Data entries

▼▼▼

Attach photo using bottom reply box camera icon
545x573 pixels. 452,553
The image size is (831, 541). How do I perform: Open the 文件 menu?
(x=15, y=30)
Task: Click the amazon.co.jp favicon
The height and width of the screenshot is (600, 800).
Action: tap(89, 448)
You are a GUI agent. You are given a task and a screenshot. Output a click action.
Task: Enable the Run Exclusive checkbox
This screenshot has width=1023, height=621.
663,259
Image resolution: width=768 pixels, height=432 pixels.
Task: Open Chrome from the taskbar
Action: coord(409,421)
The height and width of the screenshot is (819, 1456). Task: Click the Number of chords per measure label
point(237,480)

▲▲▲
▼▼▼

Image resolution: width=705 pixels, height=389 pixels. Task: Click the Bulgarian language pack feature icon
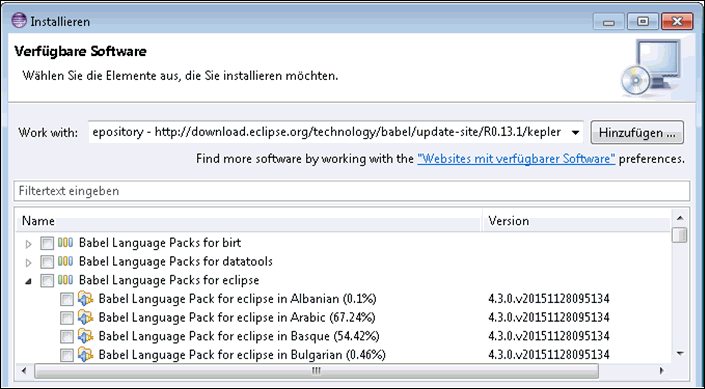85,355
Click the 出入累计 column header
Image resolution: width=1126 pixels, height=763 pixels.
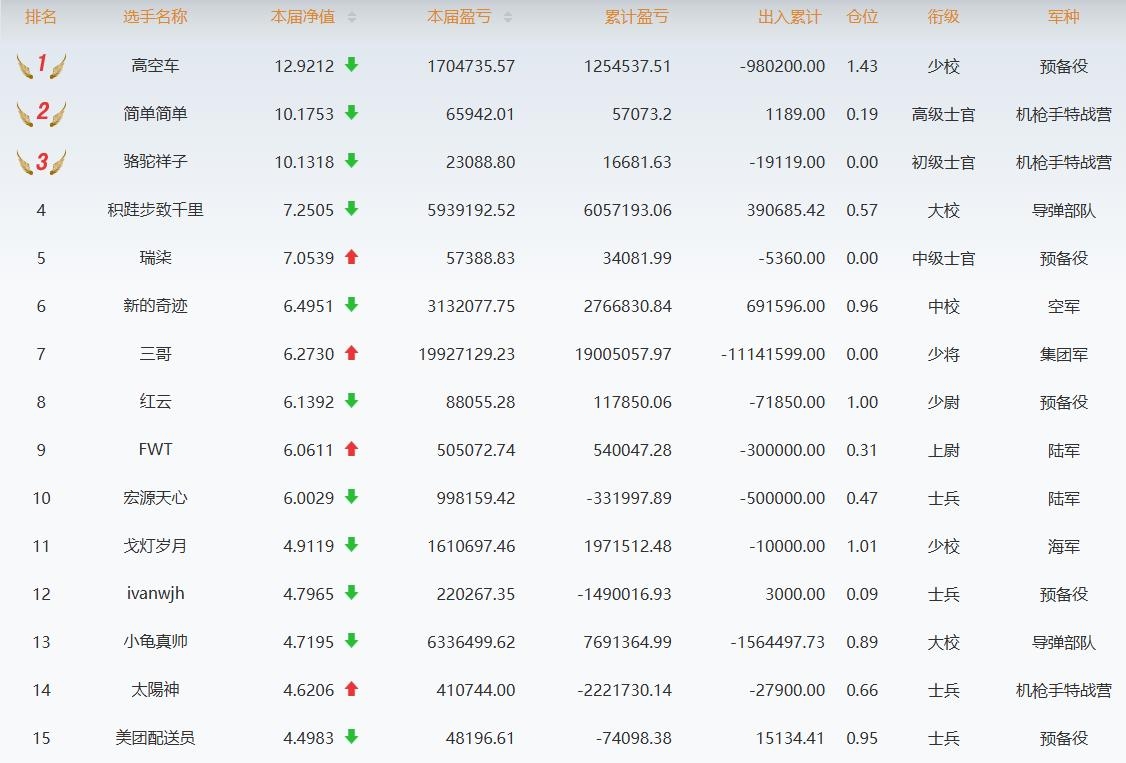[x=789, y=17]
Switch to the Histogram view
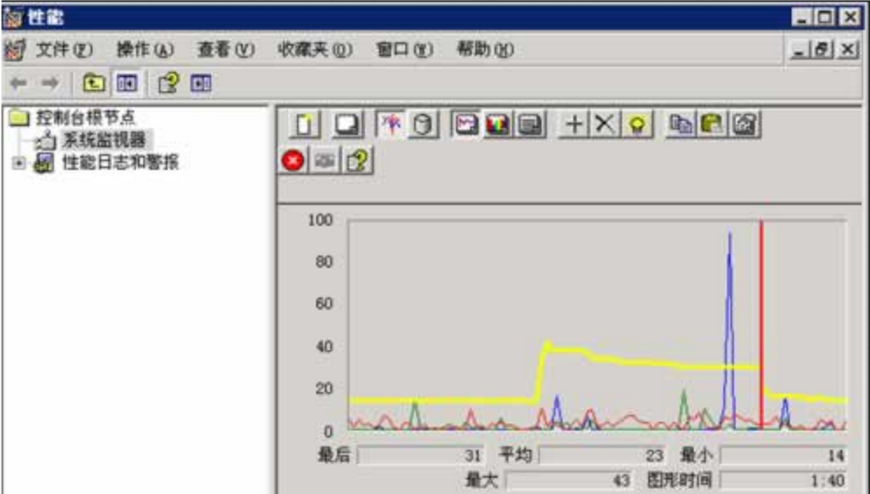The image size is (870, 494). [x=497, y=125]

▲▲▲
▼▼▼

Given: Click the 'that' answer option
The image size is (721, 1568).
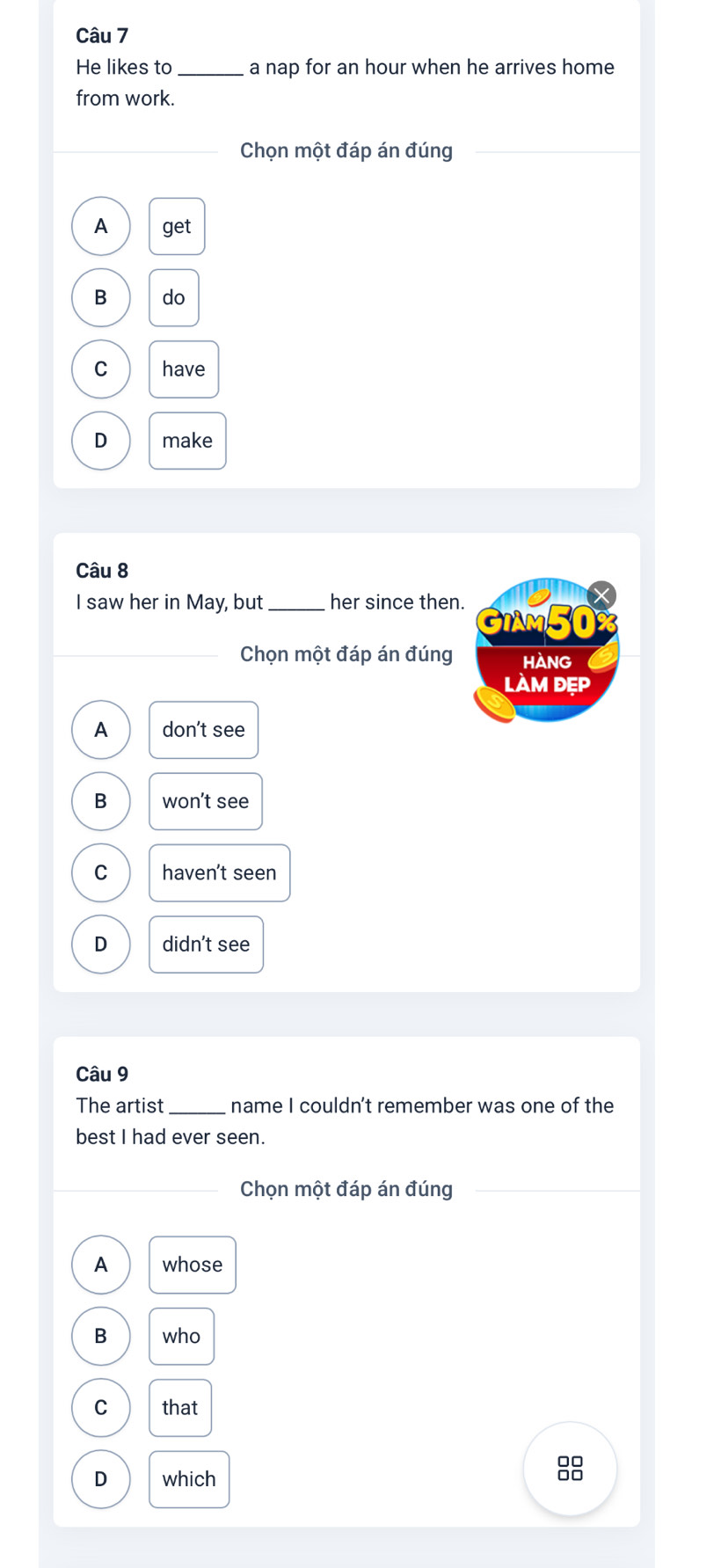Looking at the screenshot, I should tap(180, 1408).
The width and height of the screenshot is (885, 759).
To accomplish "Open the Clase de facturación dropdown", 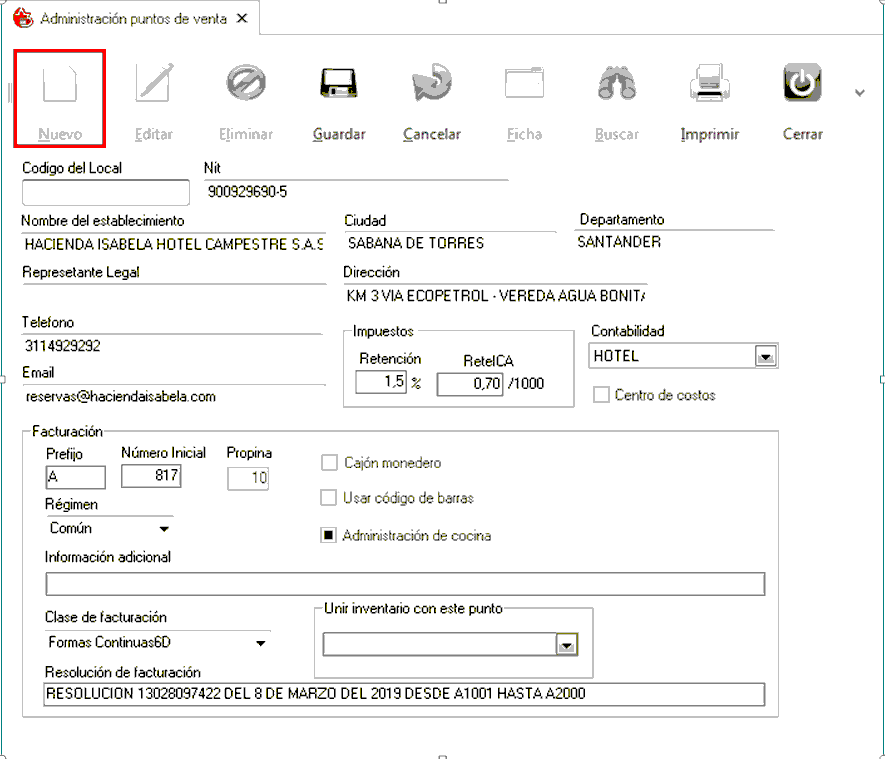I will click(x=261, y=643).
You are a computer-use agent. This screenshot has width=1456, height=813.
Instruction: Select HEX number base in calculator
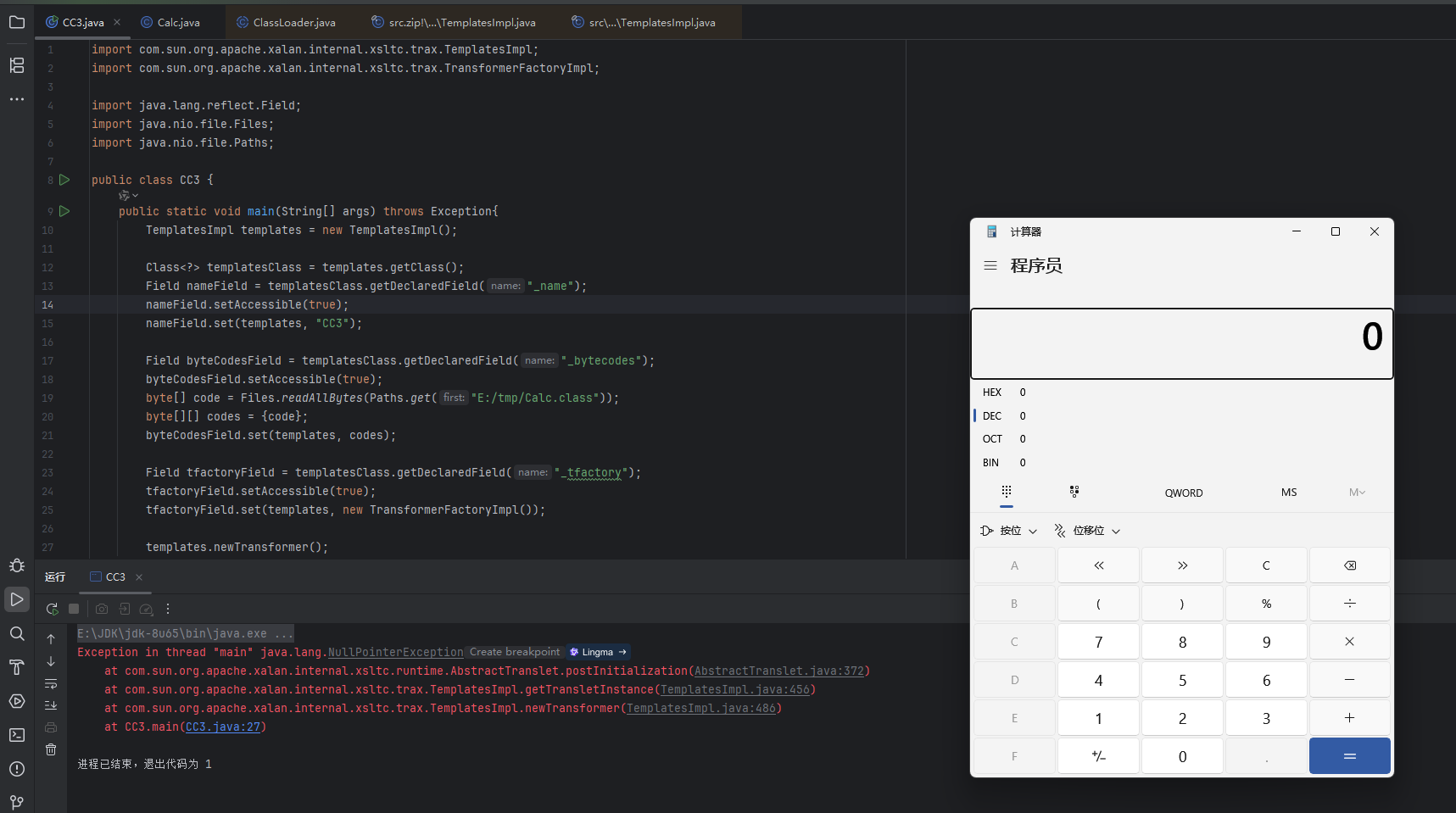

▲▲▲

■ **Required action**
Out of the preceding entries, pull each line that contains the word "agent".

■ **Written reply**
You are a GUI agent. You are given a task and a screenshot. Output a click action.
You are a computer-use agent. This screenshot has width=1456, height=813.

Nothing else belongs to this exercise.